Task inputs
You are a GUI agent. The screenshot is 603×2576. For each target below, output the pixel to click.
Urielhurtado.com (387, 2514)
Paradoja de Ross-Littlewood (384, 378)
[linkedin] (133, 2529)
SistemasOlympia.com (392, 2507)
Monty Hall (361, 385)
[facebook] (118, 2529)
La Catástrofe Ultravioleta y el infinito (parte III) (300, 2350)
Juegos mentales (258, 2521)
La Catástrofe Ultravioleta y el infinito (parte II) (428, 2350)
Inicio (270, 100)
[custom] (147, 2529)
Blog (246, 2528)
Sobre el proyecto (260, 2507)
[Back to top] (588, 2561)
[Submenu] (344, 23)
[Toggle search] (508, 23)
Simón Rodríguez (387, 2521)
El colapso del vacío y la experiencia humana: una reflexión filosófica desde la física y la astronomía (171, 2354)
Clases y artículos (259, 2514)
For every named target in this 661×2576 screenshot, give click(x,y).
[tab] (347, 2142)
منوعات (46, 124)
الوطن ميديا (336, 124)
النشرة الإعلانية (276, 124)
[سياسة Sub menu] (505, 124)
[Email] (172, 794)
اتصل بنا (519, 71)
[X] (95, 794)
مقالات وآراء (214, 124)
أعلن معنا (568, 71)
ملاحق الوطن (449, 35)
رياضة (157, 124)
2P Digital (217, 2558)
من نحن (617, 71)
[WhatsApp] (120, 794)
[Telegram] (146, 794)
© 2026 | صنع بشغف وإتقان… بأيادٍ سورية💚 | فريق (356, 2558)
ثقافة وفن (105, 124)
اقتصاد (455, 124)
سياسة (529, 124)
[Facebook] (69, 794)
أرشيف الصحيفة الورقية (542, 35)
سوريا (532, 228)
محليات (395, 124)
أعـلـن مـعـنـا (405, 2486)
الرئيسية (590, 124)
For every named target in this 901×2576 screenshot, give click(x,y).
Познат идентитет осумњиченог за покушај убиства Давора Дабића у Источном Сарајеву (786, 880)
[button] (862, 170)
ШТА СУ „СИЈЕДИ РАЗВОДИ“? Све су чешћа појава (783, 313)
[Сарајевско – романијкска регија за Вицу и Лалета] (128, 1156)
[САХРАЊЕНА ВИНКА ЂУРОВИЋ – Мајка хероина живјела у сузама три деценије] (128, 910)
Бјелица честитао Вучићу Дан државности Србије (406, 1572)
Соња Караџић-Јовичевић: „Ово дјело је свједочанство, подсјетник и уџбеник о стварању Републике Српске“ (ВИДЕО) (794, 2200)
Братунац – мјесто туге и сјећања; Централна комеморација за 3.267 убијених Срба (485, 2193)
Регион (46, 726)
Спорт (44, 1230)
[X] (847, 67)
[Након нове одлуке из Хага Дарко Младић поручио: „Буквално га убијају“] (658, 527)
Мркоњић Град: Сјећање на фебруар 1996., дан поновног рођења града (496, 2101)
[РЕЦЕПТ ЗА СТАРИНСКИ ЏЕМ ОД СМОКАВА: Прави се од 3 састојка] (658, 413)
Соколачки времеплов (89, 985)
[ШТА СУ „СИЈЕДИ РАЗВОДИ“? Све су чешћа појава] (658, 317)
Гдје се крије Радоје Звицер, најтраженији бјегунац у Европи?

What is expected
Beginning with the very first line of the material above, give each line again exactly, ending with the line that contains "منوعات (46, 124)".

The answer
You are a GUI agent. The screenshot is 603×2576. For each target below, output the pixel to click.
Urielhurtado.com (387, 2514)
Paradoja de Ross-Littlewood (384, 378)
[linkedin] (133, 2529)
SistemasOlympia.com (392, 2507)
Monty Hall (361, 385)
[facebook] (118, 2529)
La Catástrofe Ultravioleta y el infinito (parte III) (300, 2350)
Juegos mentales (258, 2521)
La Catástrofe Ultravioleta y el infinito (parte II) (428, 2350)
Inicio (270, 100)
[custom] (147, 2529)
Blog (246, 2528)
Sobre el proyecto (260, 2507)
[Back to top] (588, 2561)
[Submenu] (344, 23)
[Toggle search] (508, 23)
Simón Rodríguez (387, 2521)
El colapso del vacío y la experiencia humana: una reflexión filosófica desde la física y la astronomía (171, 2354)
Clases y artículos (259, 2514)
For every named target in this 661×2576 screenshot, give click(x,y).
[tab] (347, 2142)
منوعات (46, 124)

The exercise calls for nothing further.